Data extracted from a collection:
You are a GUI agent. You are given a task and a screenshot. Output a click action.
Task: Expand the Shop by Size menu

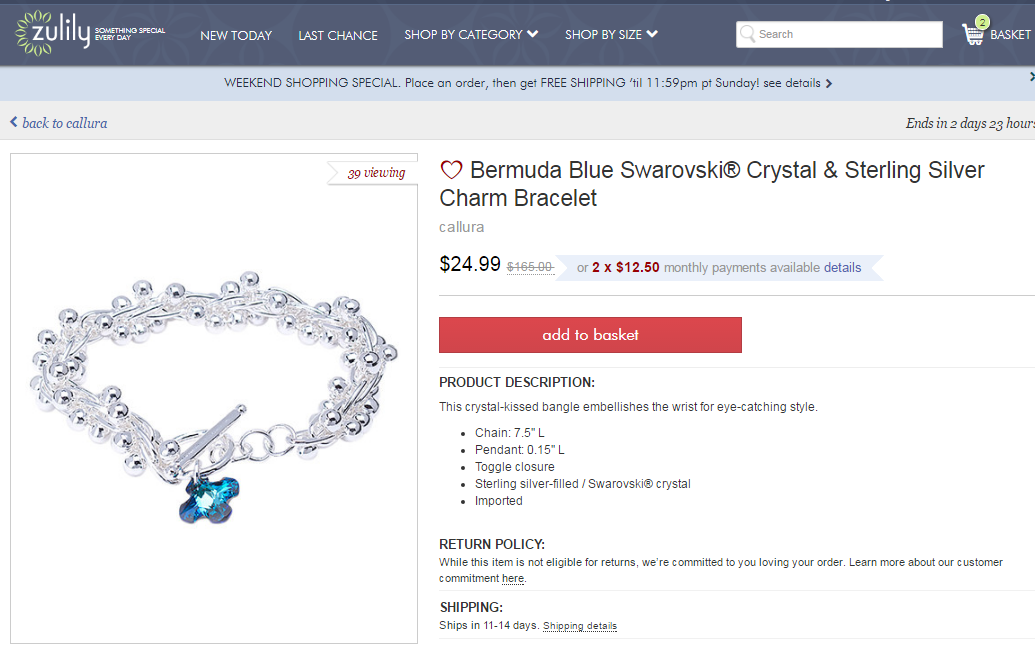610,35
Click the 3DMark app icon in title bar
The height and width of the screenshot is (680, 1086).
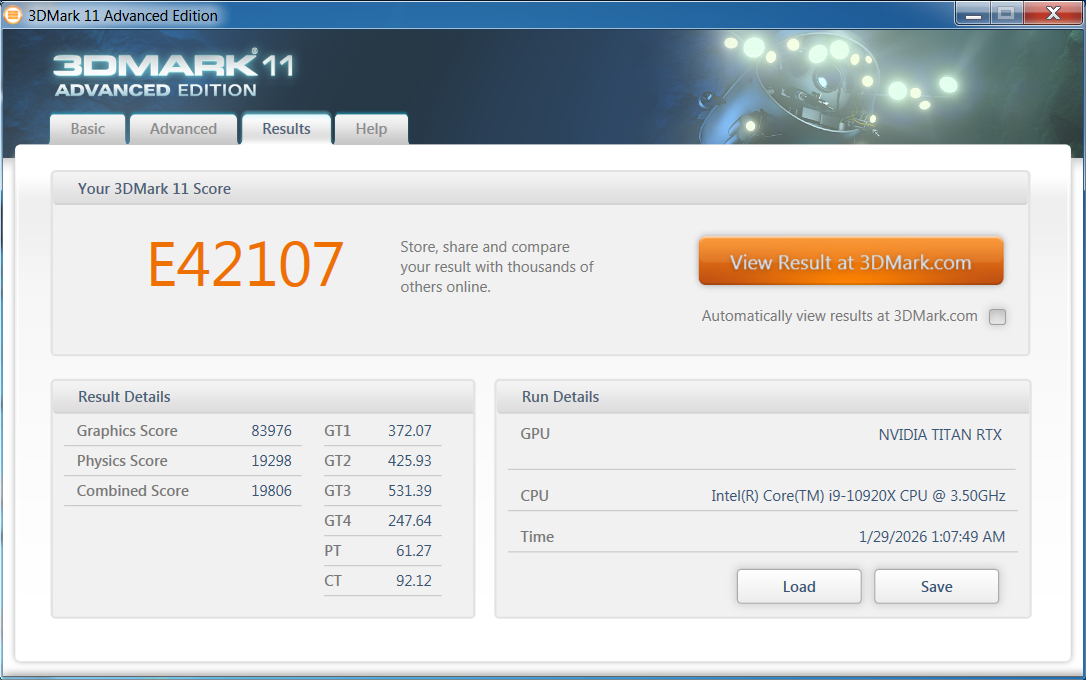point(14,15)
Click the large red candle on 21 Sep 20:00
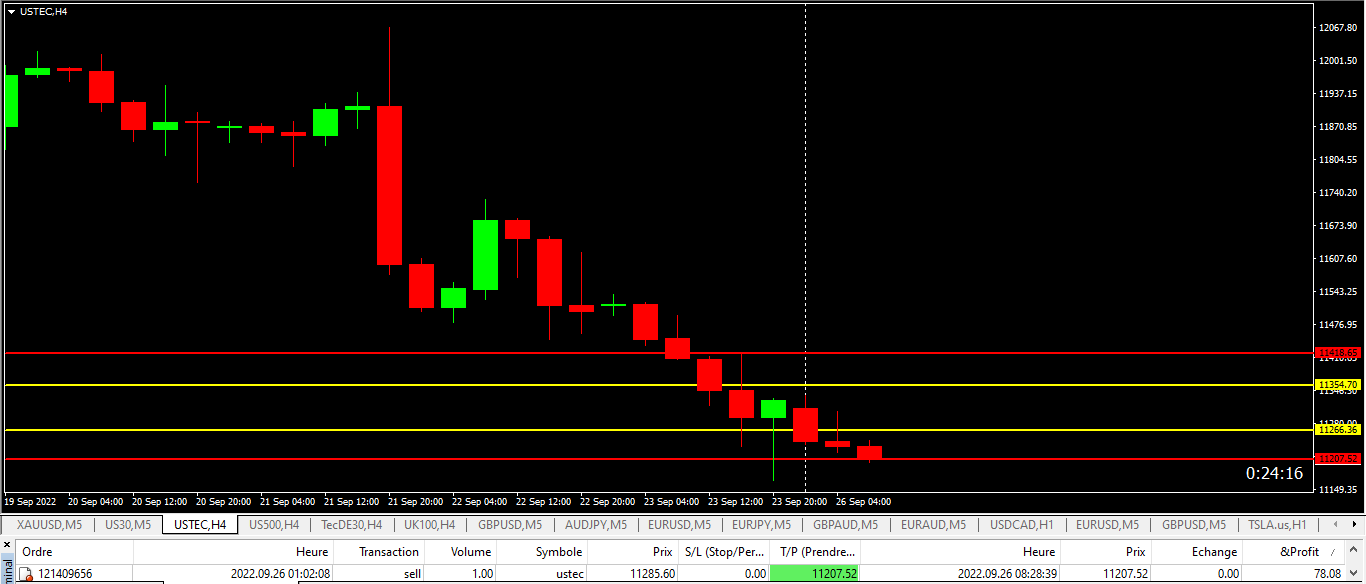The image size is (1366, 584). 389,185
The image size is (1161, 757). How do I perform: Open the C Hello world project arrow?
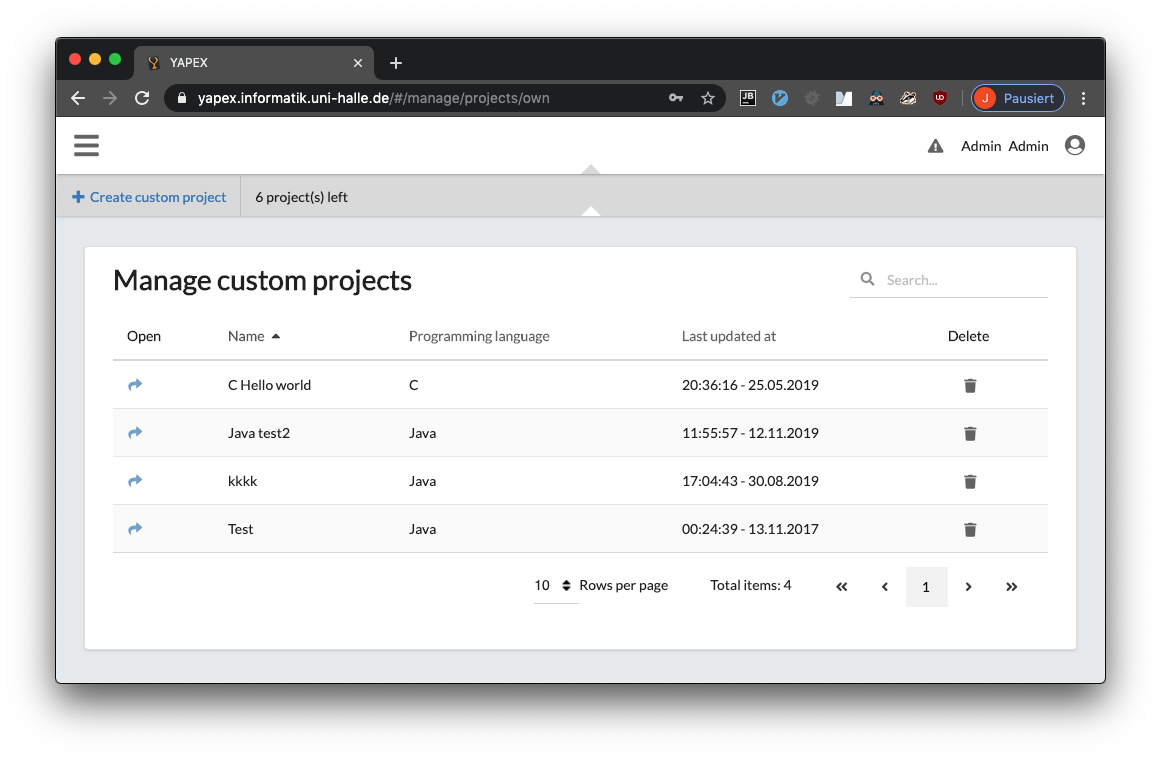coord(135,385)
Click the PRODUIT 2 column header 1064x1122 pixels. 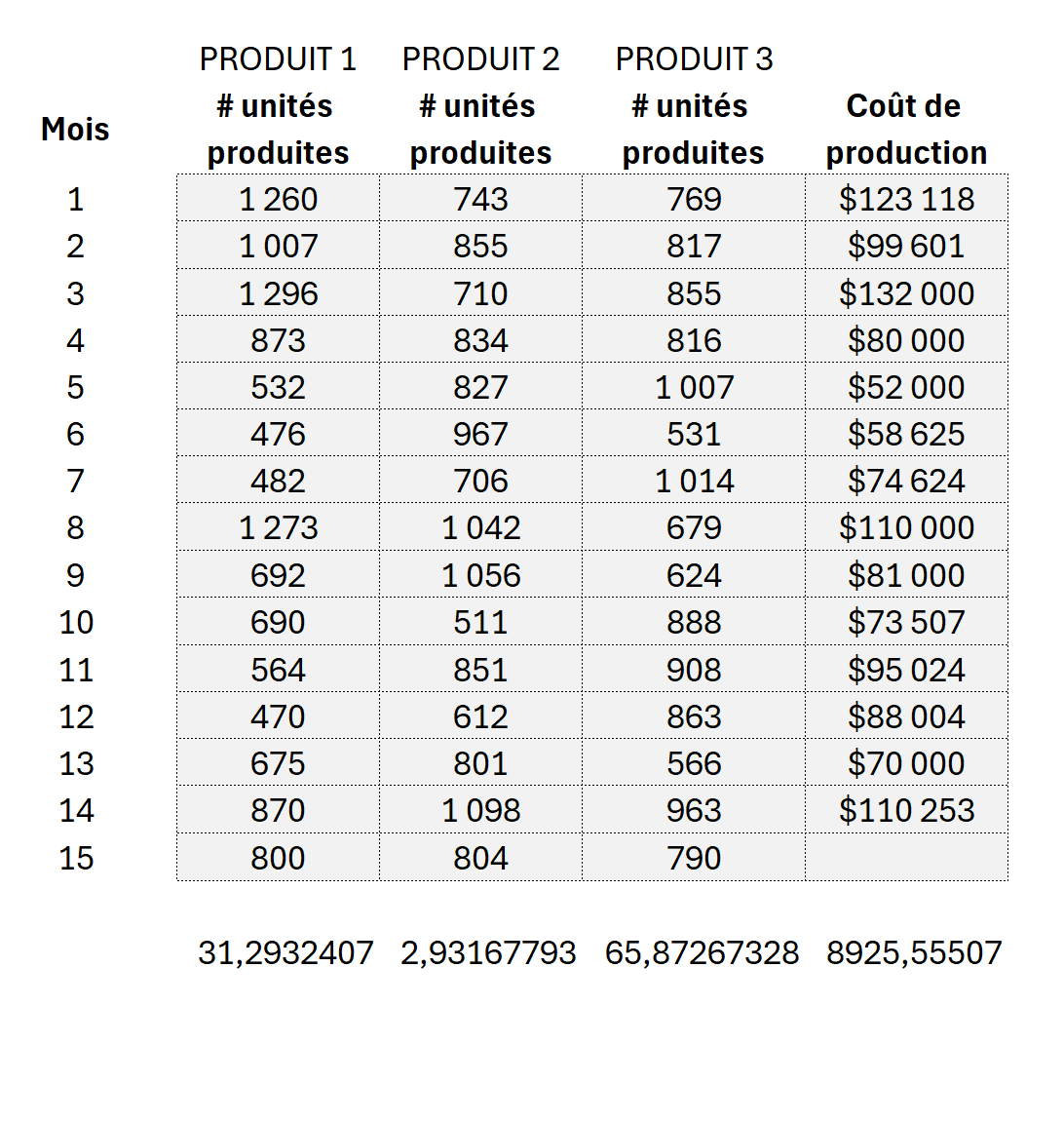click(480, 59)
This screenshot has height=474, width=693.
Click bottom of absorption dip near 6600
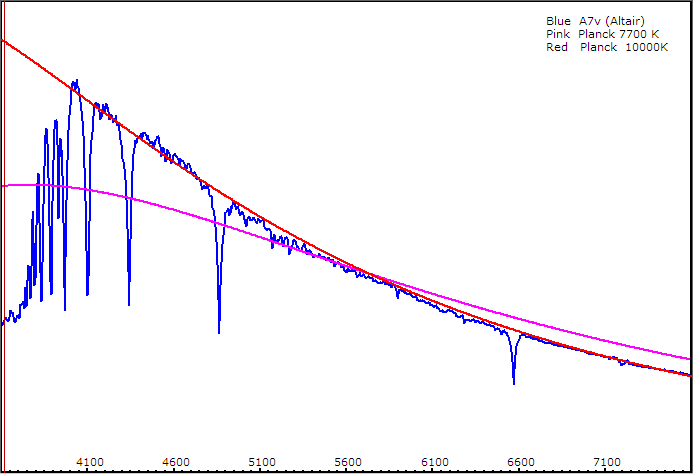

Work item
Leaving out every picture, transcribe exactly the lines from the line that contains "This screenshot has height=474, width=693." through the final line of the entries above.

Solution to this task
This screenshot has height=474, width=693.
Click bottom of absorption dip near 6600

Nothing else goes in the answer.